Dimanche 19 et lundi 20 janvier 1879
Lettre de Marie Mertzdorff (Paris) à son père Charles Mertzdorff (Vieux-Thann)
Paris 19 Janvier 1879.
Quoique un peu endormie, mon Père chéri, je ne veux pas laisser finir la journée sans venir te dire un petit bonsoir ; je prévois que demain je n’aurai pas beaucoup de temps pour écrire et ce soir je ne me sens pas de force d’écrire quelque chose de sérieux ; d’écrire à papa cela ne compte pas on peut lui dire toutes les bêtises possibles.
Comment vas-tu mon petit Père ? Nous avons bien pensé à toi je t’assure hier soir et ce matin surtout en voyant qu’il faisait si froid, tu as peut-être bien souffert en route ; nous avons peur aussi que tu n’aies trouvé bien de la neige du côté de Belfort aussi ta lettre de demain est attendue avec grande de l’ impatience. Pourvu que tu ne sois pas trop fatigué !
Nous avons eu aujourd’hui une journée des plus remplies aussi avons-nous gardé nos chapeaux de 10h du matin à 6h1/2. D’abord nous avons été à la messe, puis chez bonne-maman[1] où nous avons trouvé toute la famille en train de déjeuner ; oncle Alfred[2] a toujours mal au pied cependant il était venu hier en pantoufle pour te voir et a été désolé de ne pas t’avoir trouvé.

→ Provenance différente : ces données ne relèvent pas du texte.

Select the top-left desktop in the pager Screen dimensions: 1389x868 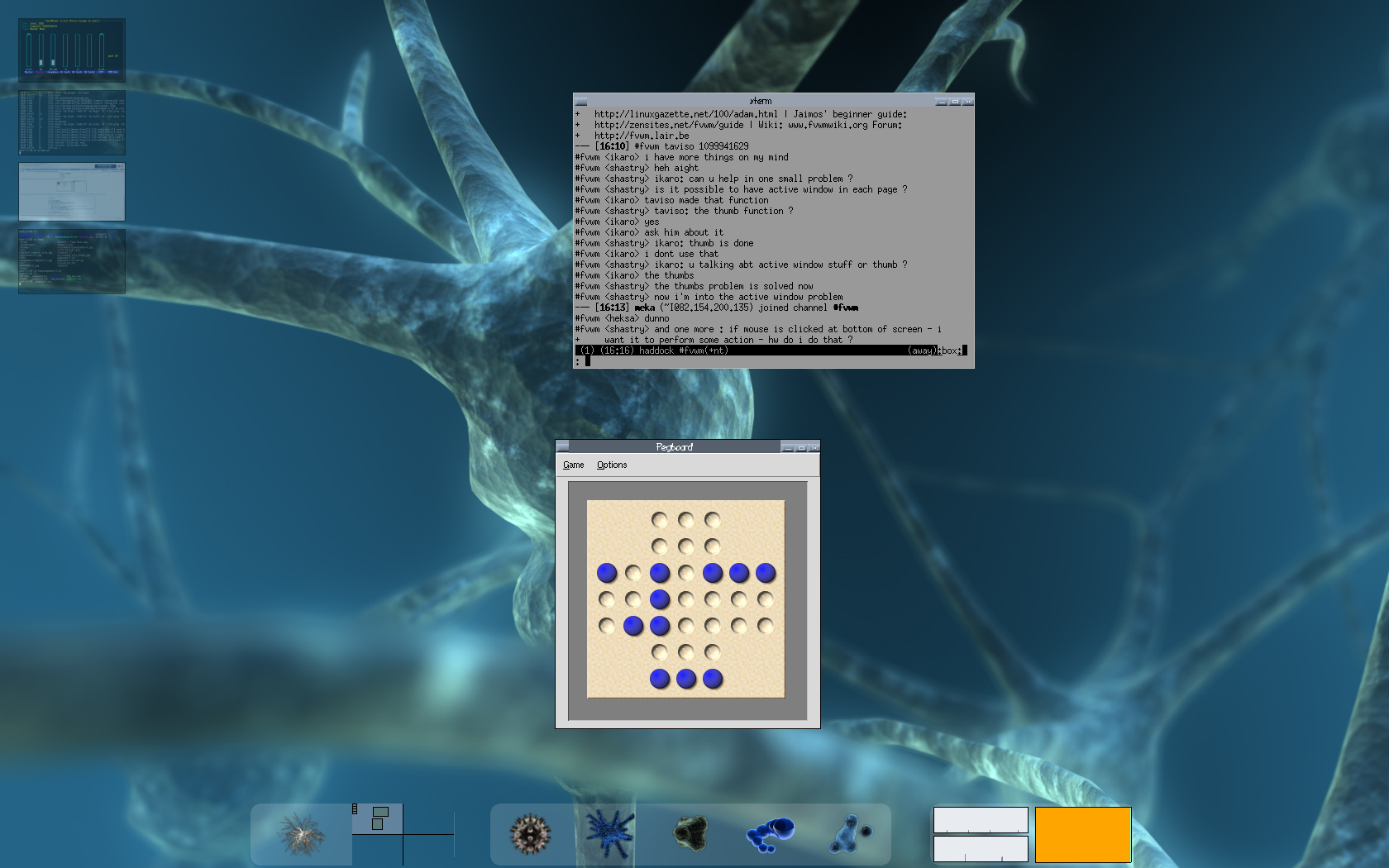coord(378,818)
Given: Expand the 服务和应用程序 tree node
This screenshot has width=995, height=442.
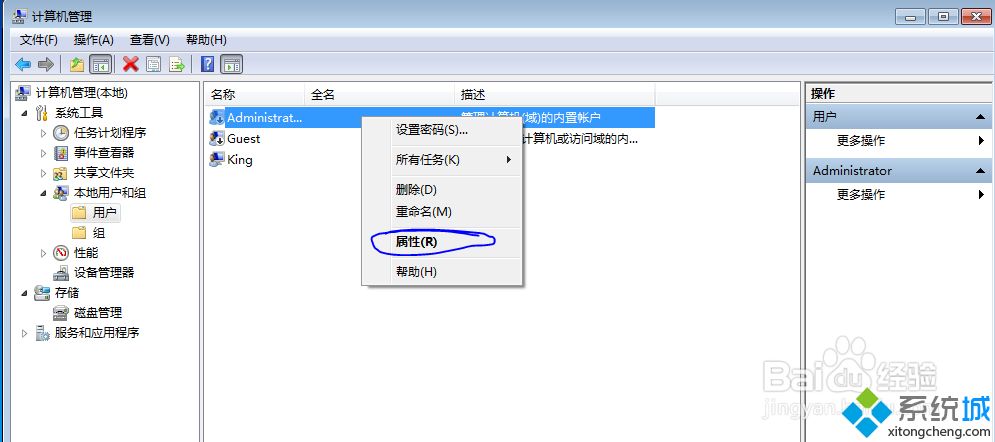Looking at the screenshot, I should pos(25,333).
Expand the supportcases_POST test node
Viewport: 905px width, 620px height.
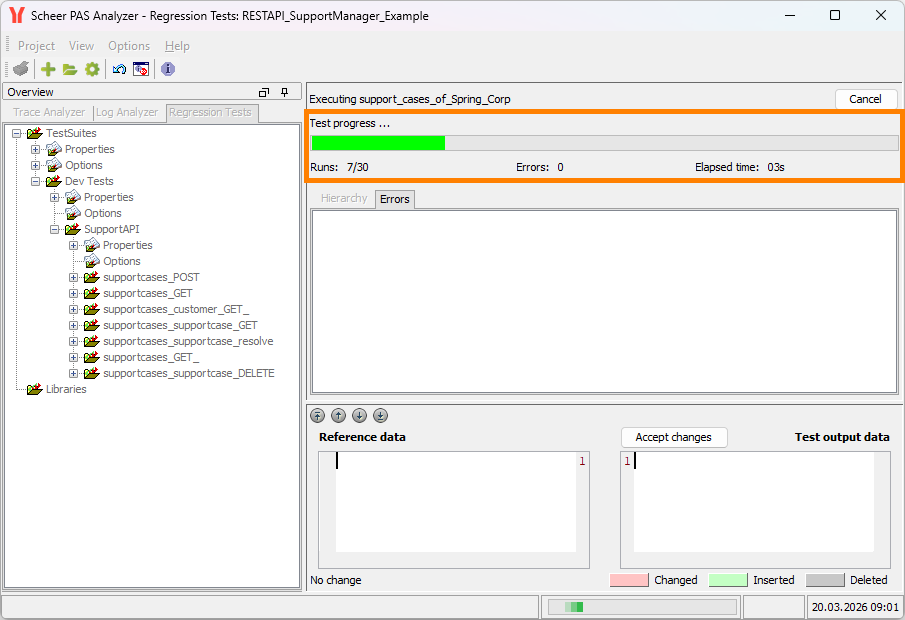pyautogui.click(x=73, y=277)
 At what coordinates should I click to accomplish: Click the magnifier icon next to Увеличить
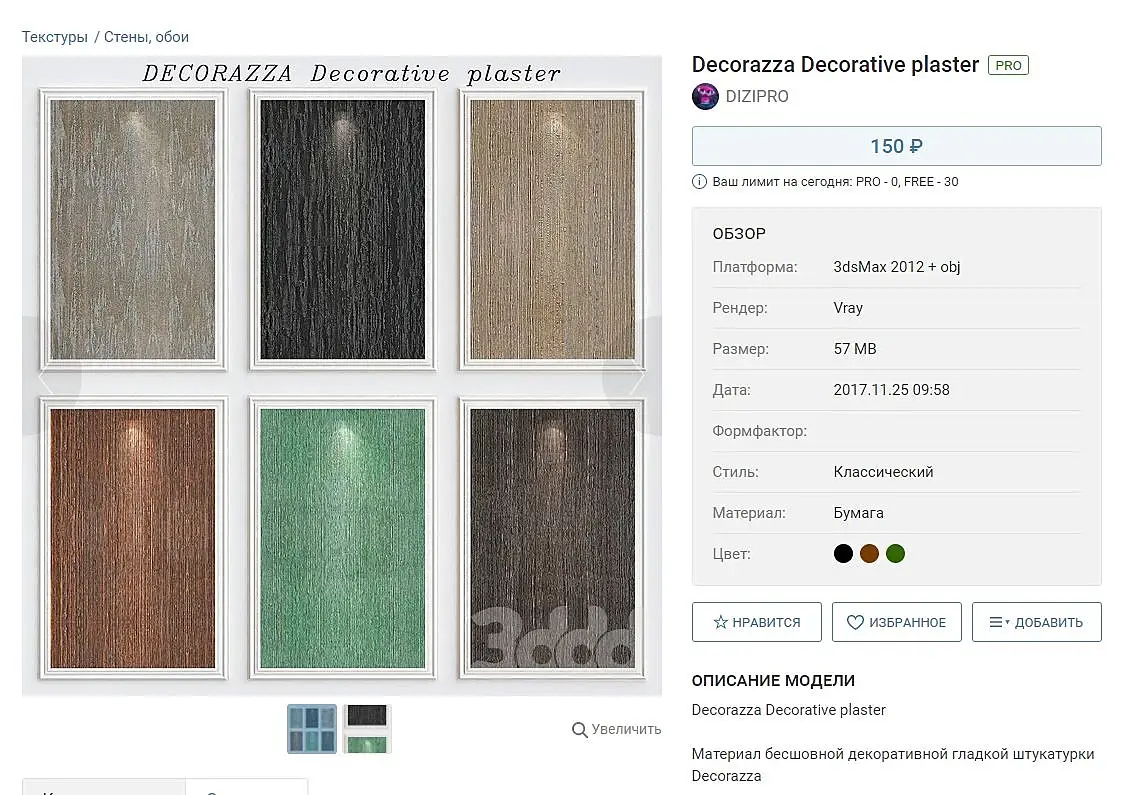[x=579, y=730]
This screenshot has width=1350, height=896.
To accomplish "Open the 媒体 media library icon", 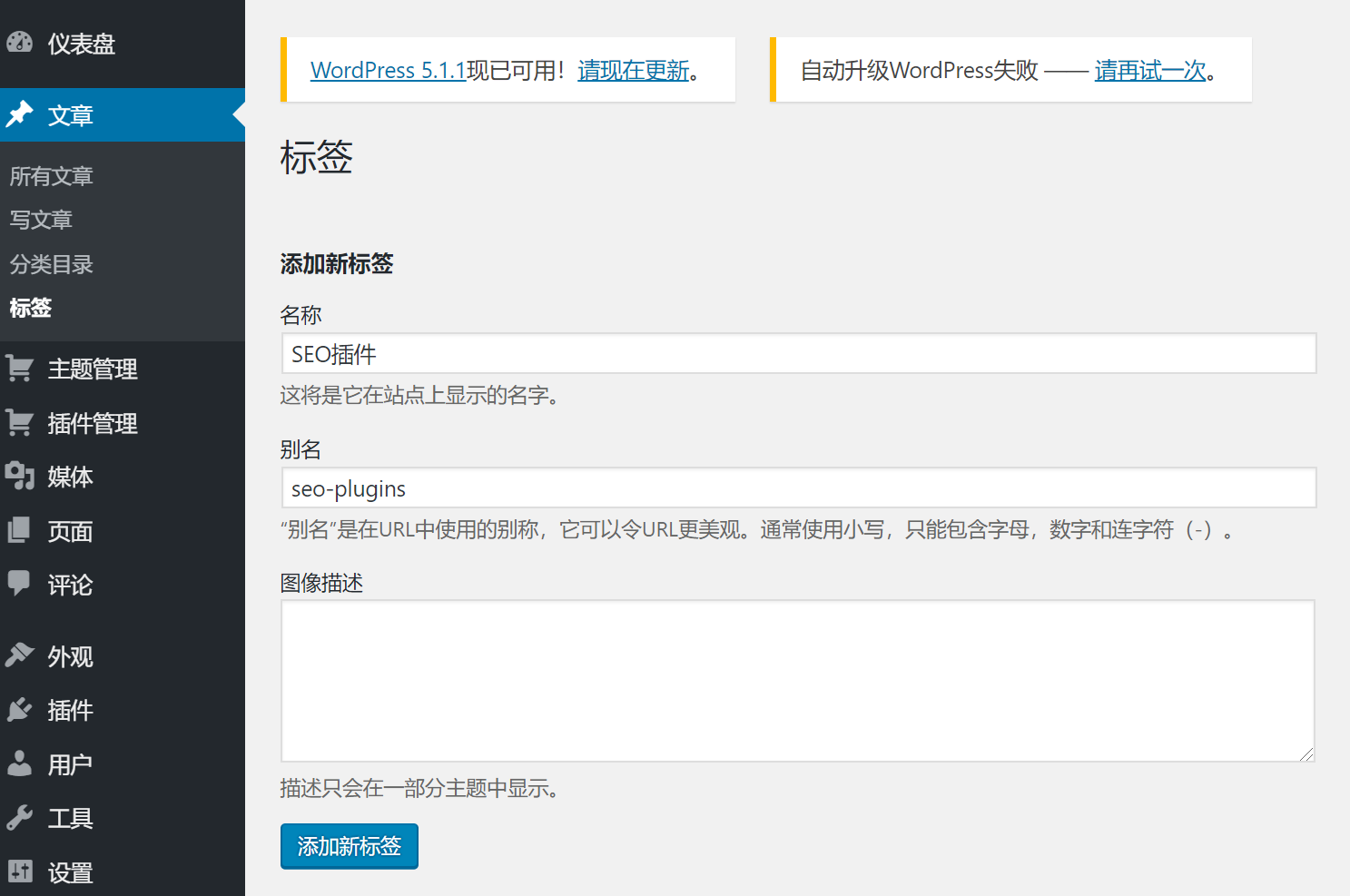I will coord(20,476).
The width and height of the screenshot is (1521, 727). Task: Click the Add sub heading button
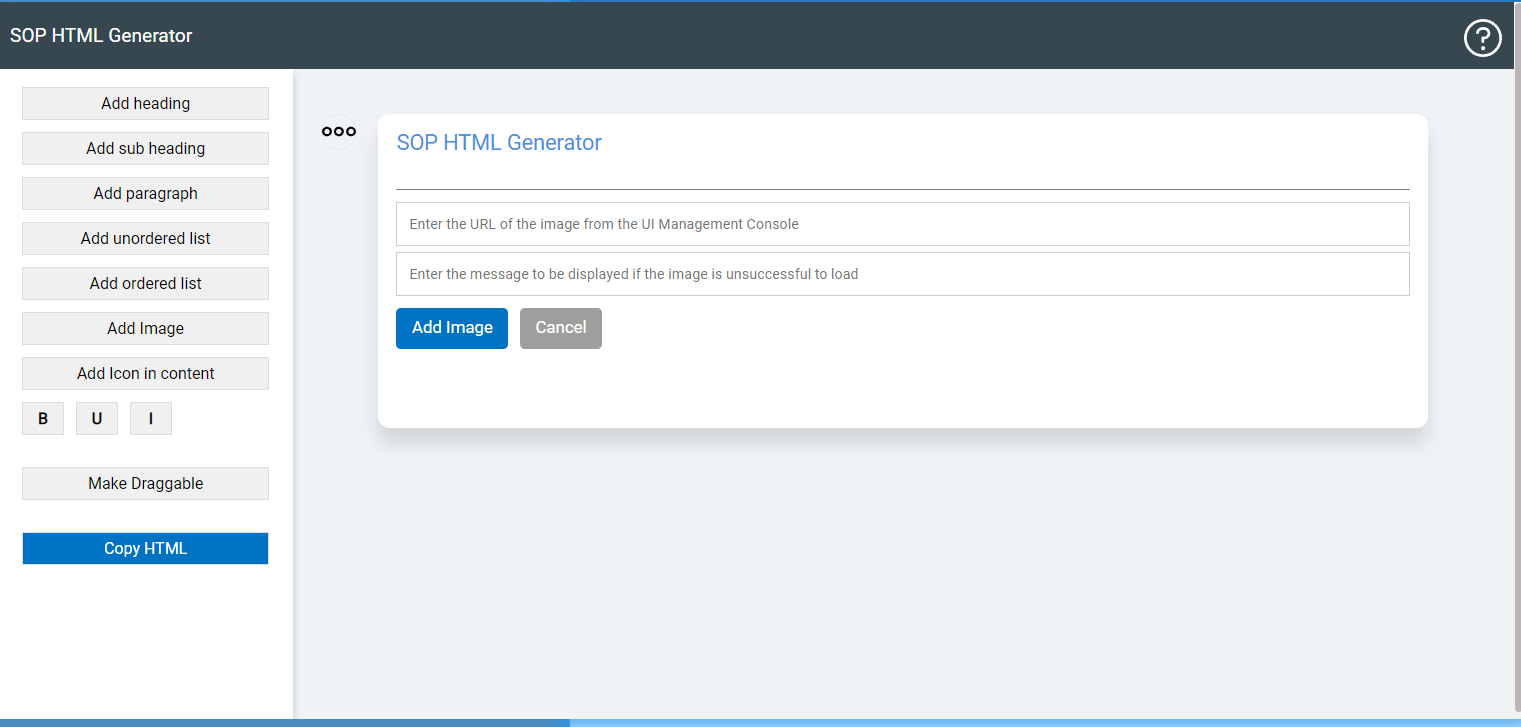click(x=145, y=148)
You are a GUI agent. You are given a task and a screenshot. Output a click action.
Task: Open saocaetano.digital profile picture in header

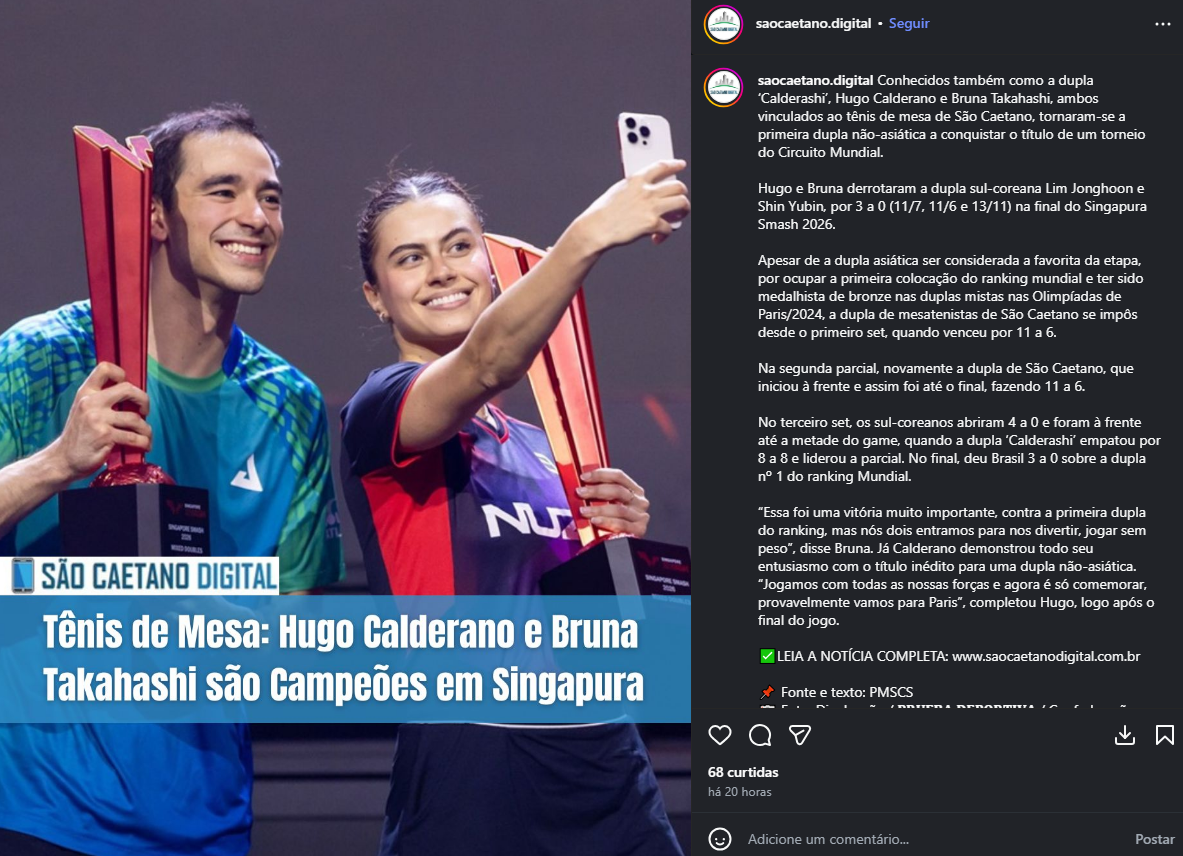pos(724,24)
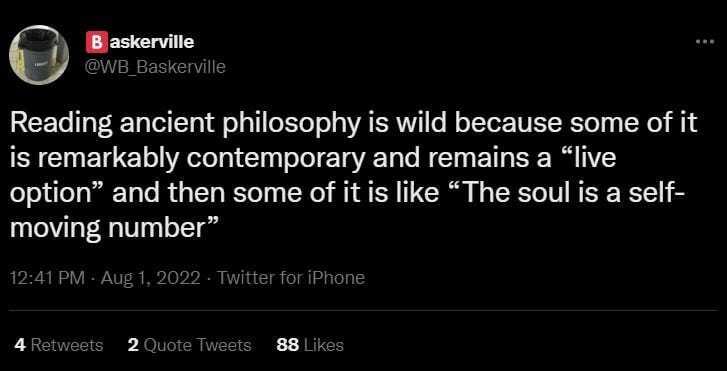The image size is (727, 371).
Task: View the 4 Retweets list
Action: (x=59, y=345)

Oncle[3] est venu nous rejoindre et nous sommes repartis tous les 4 ensemble, oncle pour aller à Notre-Dame au Te Deum et nous[4] chez Jeanne B.[5] que nous voulions emmener avec nous dans nos courses, mais comme sa mère[6] n’était pas à Bellevue (Mme Empis[7] va plutôt un peu mieux) elle a naturellement mieux aimé rester avec elle ; nous avons donc pris notre omnibus et en moins de ¾ d’heure nous étions chez Mme Lafisse[8] qui était seule avec Hortense[9], cette dernière est toujours fort heureuse, pendant que nous étions là M. Aubry est arrivé de sorte que maintenant nous le connaissons il est grand, et paraît très jeune et a l’air aussi content qu’Hortense. Le mariage est à peu près fixé pour le milieu de Mars.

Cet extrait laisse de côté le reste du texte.